## Provided text
══════════

Sharing and comments

Share this page


  1. Comment by Julie posted on

    You have said that "The new invitation letter makes it clear that attending screening is an individual choice", however, I am experiencing difficulty in exercising my right to choose. I received an invite for screening last February and immediately wrote to the screening service, copy to GP, to opt out (as per the PHE guidance). However, I received a second invite in August. I wrote again to my GP to state that I have made an 'informed decision' not to undertake screening and to request that my data is not shared with screening services in the future. PHE's guidance on data collection and confidentiality states: "PHE has appropriate safeguards in place to ensure the security and confidentiality of the data it uses. Individuals who choose to opt out from their data being accessed by PHE will not be invited to screening in the future." I have, within the last couple of weeks, received my third invitation for screening, so clearly my requests are being ignored.

    • Replies to Julie>

      Comment by Andrew Anderson posted on

      Dear Julie
      Thanks for your comment. The cervical screening programme doesn’t send third invitations so this will most likely have come from your GP practice. We would suggest you make an appointment or ask to speak to the practice manager about why your requests to opt out have not been actioned. It is your choice whether or not to have screening. Further information on opting out can be found here:
      Please do contact the screening helpdesk using our contact form to let us know if you have further problems opting out.
      Best wishes

  2. Comment by James posted on

    Great to see this effort. Please however- dont dumb down information. Its no good saying (for example from another of your blogs) that the risk of developing cancer in 5yrs after a negative HPV test is “very low”. Very Low is a value judgement and if I’m going to have a proper adult to adult discussion with my patients about screening i need the figures. We know from work elsewhere that 1% is considered high risk by some patients and low by others- and varies depending on the disease (cancer vs cardiovascular for example)
    Keep up the good work- but give us proper info!!

══════════

Saved entries
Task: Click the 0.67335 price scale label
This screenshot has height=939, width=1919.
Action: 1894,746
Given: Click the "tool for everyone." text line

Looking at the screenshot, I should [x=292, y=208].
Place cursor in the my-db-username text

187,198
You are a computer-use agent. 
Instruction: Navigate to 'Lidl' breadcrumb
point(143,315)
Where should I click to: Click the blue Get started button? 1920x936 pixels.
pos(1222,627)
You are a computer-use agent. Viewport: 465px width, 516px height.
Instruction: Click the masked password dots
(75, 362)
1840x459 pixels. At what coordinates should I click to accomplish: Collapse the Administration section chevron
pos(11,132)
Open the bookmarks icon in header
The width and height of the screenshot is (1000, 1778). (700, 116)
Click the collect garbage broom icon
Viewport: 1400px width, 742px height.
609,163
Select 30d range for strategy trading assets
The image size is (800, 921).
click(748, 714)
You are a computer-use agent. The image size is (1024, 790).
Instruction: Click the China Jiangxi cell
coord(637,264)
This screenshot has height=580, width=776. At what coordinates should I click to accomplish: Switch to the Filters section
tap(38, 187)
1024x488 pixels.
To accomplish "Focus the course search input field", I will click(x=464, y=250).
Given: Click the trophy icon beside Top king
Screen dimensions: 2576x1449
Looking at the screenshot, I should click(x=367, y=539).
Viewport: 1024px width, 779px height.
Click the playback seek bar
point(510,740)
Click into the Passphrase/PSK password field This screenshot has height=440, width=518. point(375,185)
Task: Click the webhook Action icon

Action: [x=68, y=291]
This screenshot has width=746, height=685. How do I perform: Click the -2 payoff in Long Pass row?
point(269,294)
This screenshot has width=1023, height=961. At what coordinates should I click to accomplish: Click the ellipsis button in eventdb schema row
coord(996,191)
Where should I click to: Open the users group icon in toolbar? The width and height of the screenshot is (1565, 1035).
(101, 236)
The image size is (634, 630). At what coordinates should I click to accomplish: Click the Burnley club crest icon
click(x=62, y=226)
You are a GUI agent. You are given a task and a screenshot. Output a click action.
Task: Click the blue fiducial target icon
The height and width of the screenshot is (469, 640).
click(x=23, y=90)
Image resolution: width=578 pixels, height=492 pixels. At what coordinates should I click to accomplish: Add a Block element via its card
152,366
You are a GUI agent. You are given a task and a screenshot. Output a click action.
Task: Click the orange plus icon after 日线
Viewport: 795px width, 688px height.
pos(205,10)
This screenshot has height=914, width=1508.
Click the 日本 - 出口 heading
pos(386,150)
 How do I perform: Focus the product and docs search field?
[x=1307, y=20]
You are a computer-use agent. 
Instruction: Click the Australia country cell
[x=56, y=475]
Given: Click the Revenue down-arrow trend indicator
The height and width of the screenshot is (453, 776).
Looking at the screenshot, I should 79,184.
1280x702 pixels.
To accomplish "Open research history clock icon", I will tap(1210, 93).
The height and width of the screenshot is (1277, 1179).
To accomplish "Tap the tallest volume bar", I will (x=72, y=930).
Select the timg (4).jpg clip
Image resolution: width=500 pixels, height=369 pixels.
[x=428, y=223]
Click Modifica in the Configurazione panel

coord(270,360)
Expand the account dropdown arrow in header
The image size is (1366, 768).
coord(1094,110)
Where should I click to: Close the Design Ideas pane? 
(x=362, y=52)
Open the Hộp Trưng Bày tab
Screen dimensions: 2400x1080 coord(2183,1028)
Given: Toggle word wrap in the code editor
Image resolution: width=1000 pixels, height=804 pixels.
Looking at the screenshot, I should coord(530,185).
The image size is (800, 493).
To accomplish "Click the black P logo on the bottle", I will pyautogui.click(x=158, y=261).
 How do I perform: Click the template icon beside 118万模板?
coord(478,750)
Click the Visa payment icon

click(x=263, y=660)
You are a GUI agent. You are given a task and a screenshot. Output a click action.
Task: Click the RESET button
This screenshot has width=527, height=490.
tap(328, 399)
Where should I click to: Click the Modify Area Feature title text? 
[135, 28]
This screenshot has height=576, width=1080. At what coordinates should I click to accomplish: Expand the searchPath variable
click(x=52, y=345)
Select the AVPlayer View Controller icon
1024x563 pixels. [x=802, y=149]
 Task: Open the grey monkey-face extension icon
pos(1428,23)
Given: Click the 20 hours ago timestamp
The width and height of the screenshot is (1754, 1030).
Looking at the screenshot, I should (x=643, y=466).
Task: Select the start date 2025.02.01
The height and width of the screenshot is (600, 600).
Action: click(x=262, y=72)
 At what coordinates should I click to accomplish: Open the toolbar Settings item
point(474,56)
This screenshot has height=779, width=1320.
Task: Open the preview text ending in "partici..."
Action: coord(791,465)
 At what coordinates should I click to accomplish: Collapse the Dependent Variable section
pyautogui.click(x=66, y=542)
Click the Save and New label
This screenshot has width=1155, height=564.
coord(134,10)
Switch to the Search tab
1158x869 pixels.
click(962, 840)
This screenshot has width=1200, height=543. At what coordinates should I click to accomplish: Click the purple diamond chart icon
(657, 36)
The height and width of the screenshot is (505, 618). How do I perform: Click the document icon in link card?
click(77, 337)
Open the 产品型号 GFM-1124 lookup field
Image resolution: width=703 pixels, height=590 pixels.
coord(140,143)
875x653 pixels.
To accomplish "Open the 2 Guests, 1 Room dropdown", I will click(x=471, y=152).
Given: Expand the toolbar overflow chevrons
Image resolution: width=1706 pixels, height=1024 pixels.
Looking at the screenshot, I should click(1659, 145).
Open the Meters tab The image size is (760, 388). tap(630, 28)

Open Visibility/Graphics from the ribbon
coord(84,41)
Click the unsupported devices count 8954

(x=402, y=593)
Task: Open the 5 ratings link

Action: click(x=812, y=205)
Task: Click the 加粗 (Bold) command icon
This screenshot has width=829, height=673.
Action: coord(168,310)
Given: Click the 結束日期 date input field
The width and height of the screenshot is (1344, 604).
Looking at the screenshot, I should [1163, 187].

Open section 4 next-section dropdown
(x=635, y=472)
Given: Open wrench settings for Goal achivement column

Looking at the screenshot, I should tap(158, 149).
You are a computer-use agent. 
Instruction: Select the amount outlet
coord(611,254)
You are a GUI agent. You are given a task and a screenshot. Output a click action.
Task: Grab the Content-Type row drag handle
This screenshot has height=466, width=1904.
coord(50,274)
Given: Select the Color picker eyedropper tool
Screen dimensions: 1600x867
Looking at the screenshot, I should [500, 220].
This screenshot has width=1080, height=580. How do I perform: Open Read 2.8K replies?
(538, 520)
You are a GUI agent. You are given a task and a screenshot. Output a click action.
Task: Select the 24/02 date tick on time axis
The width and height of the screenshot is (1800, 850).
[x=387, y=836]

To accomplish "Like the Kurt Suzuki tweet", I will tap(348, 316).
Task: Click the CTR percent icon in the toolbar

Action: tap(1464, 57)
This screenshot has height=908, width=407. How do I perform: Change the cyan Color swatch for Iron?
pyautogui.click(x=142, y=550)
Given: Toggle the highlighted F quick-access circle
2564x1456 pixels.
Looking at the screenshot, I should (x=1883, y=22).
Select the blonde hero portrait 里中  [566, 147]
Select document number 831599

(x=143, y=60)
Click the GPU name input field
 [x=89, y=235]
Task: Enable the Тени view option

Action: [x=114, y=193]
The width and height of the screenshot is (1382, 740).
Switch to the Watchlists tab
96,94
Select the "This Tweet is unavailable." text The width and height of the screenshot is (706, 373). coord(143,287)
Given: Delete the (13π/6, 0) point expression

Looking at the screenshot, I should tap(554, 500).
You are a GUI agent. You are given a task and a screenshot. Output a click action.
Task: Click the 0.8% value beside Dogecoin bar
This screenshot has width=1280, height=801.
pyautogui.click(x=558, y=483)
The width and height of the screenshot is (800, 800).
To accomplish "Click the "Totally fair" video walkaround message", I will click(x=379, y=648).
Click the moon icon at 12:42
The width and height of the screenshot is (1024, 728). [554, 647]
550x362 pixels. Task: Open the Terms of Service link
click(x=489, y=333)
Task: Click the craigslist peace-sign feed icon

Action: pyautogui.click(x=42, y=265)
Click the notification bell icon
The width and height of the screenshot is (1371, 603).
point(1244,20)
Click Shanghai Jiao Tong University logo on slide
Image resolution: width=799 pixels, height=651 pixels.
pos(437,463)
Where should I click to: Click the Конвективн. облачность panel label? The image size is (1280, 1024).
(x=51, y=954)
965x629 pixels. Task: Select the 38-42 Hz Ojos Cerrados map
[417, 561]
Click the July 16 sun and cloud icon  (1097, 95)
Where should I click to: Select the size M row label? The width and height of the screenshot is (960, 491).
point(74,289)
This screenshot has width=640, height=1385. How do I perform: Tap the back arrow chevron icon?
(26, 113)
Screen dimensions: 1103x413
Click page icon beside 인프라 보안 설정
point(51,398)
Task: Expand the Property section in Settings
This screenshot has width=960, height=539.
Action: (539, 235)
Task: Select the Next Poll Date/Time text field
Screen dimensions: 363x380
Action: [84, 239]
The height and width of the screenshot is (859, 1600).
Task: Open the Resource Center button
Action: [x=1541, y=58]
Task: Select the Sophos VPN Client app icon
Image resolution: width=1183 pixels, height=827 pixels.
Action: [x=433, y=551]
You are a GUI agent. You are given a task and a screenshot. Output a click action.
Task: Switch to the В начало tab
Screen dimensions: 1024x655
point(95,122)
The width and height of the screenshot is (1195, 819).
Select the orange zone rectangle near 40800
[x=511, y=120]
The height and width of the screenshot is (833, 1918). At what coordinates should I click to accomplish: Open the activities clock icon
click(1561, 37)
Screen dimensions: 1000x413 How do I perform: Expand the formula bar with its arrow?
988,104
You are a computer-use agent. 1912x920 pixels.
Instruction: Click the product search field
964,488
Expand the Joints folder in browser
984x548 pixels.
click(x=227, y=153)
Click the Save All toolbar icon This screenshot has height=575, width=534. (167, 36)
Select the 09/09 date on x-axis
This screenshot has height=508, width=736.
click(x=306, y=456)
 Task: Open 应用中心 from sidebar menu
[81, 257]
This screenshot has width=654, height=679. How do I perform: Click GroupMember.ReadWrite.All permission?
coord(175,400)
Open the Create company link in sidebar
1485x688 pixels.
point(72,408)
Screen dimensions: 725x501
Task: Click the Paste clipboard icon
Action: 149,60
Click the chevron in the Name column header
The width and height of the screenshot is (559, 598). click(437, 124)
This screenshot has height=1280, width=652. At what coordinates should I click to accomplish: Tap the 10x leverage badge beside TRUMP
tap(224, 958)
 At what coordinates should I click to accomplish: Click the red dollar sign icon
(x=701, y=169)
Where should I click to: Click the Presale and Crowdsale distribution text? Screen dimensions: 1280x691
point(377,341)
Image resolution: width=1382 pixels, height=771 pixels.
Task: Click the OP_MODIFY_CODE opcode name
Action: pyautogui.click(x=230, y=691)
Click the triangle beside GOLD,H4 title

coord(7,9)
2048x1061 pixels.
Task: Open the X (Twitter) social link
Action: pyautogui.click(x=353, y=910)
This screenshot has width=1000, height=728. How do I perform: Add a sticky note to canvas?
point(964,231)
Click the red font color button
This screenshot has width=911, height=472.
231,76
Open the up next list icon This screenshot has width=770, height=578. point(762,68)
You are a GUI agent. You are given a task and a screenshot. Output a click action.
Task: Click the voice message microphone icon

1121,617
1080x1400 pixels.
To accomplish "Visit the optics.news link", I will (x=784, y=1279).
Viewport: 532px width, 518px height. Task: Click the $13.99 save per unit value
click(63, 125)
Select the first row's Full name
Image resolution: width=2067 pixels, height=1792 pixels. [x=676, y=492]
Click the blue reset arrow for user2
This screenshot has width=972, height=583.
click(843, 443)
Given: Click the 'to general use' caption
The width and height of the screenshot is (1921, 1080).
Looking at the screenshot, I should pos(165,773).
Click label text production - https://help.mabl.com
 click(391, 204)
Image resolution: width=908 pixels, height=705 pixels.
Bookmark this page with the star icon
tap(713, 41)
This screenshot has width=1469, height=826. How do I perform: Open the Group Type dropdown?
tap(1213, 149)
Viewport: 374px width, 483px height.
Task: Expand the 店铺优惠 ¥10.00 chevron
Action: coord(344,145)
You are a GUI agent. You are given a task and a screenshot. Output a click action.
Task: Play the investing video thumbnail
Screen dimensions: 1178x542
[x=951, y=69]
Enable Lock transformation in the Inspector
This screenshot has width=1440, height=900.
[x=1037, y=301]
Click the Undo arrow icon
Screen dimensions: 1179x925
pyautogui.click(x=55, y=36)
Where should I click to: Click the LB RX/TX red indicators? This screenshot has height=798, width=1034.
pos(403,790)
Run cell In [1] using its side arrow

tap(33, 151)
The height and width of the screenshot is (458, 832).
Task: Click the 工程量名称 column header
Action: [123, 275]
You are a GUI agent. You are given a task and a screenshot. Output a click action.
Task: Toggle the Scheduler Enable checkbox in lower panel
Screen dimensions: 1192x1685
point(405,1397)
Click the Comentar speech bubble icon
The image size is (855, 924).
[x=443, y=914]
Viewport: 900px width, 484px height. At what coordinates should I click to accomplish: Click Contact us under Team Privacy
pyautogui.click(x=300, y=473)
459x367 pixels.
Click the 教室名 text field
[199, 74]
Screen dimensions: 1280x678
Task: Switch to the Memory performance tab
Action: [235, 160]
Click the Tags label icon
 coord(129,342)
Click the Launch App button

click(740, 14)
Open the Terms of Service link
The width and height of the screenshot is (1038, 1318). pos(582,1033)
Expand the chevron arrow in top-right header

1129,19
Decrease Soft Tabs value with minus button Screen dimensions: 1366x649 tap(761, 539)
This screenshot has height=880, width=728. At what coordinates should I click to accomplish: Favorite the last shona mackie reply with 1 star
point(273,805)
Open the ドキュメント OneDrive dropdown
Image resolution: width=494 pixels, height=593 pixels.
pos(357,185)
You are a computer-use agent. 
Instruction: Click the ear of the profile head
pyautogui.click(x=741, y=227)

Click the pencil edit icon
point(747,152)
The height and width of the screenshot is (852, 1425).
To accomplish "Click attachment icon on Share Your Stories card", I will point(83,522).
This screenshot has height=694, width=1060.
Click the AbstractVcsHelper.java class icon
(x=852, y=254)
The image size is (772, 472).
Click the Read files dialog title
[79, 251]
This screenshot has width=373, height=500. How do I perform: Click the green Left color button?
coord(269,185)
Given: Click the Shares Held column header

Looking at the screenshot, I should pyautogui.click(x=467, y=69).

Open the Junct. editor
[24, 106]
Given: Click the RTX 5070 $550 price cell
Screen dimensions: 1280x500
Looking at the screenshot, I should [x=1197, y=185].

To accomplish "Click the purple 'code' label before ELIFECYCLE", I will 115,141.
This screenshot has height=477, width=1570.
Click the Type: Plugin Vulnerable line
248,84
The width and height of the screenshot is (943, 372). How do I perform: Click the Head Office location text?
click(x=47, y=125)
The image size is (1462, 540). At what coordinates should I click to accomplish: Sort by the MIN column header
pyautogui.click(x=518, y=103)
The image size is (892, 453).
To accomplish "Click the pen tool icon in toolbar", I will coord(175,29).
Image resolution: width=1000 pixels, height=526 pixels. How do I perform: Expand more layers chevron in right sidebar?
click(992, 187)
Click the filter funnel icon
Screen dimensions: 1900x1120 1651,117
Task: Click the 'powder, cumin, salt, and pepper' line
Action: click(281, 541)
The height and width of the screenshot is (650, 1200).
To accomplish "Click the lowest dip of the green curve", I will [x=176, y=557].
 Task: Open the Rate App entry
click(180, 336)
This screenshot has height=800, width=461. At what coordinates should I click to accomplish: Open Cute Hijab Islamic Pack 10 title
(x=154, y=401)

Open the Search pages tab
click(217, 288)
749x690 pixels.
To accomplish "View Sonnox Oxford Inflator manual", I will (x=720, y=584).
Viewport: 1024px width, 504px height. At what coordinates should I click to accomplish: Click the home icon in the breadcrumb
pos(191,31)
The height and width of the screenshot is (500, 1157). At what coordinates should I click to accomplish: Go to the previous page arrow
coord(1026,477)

══════════

## Task 1
Answer these questions from the comments on cervical screening:
(a) In which month did Julie receive her second invitation for screening?
(b) According to Andrew Anderson, where did Julie's third invitation most likely come from?
(c) What figure does James say some patients consider high risk and others consider low?
## Task 2
Continue the comments on cervical screening from the point where they stop.

## Response box 1
(a) August
(b) Her GP practice
(c) 1%

## Response box 2
    • Replies to James>

      Comment by Ruth Stubbs posted on

      Dear James,

      Thank you for your comment. Information will be provided to women when invited for cervical screening with an explanation on the HPV virus, HPV testing and what this means.

      We understand your concerns regarding providing information on the actual risk. High risk HPV is a necessary but insufficient cause of cervical cancer and is found in 99.7% of cervical cancer cases. The risk in terms of a percentage of women developing cancer within 5 years of a primary HPV negative screening test result is close to zero, but this will vary according to the individuals vaccination status, age, smoking status and previous screening history.

      Detailed sample taker training will be made available via e-learning prior to the national roll out of HPV primary screening to ensure sample takers have this information available. Further information on HPV is currently available in our new Sample taker e-learning module.

  3. Comment by katrehman posted on

    Thanks for the reply. I understand the HPV testing programme is currently being rolled out. This means a probable long delay before self testing is even considered. The Dutch are happy to allow it's women to self test. Surely if cervical cancer is as big a threat as women are led to believe. ..anything that might help save lives like self testing should be rushed through?? Scare campaigns aren't working. .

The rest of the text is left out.